* [WAT WORDT VERWACHT]
Haal alle tekstregels uit de onderstaande gegevens en neem ze ongewijzigd over. Laat de afbeeldingen weg.

* [GEGEVENS BIJ OPDRACHT]
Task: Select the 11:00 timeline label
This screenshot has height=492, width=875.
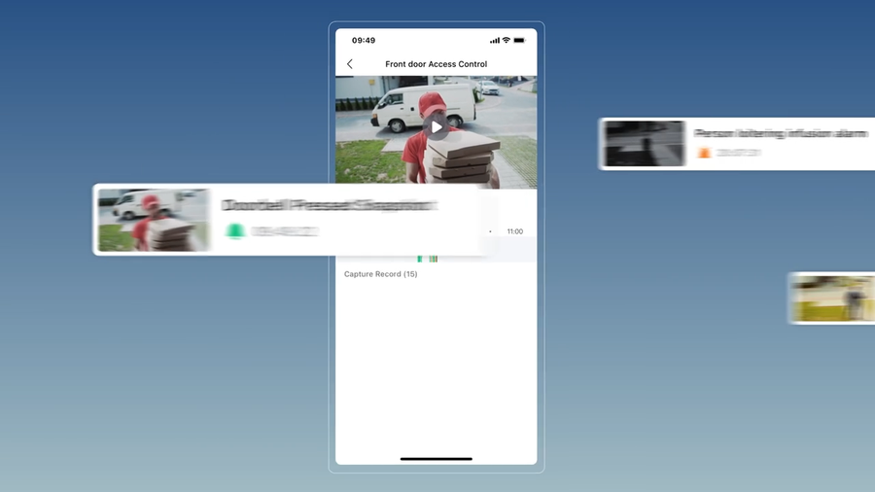Action: coord(515,231)
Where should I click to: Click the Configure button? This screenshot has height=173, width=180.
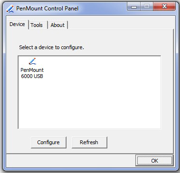coord(48,142)
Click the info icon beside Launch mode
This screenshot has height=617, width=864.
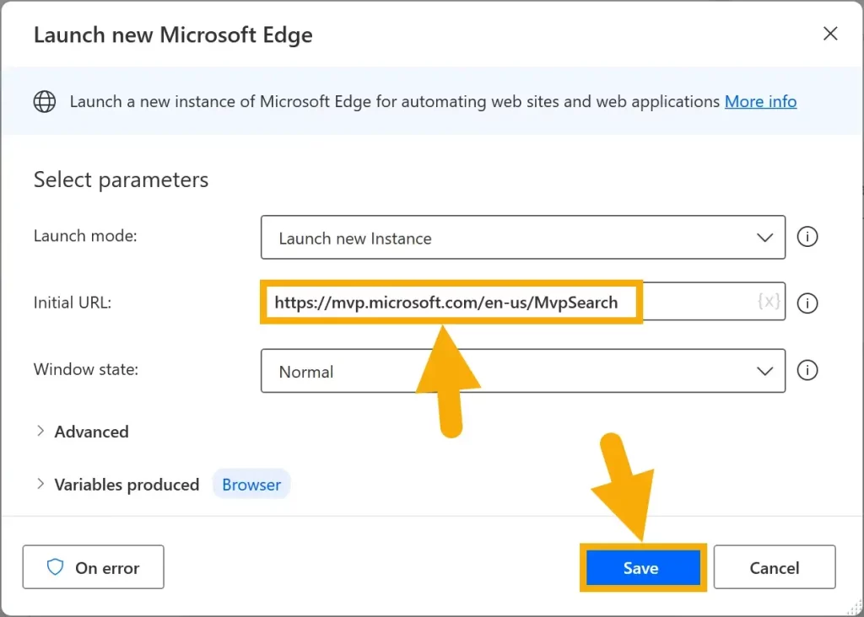pos(807,237)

* [ANTWOORD OP OPDRACHT]
Task: Select the 11:00 timeline label
This screenshot has height=492, width=875.
Action: coord(515,231)
Where should I click to: Click the Configure button? This screenshot has height=173, width=180.
coord(48,142)
Click the info icon beside Launch mode
This screenshot has height=617, width=864.
pos(807,237)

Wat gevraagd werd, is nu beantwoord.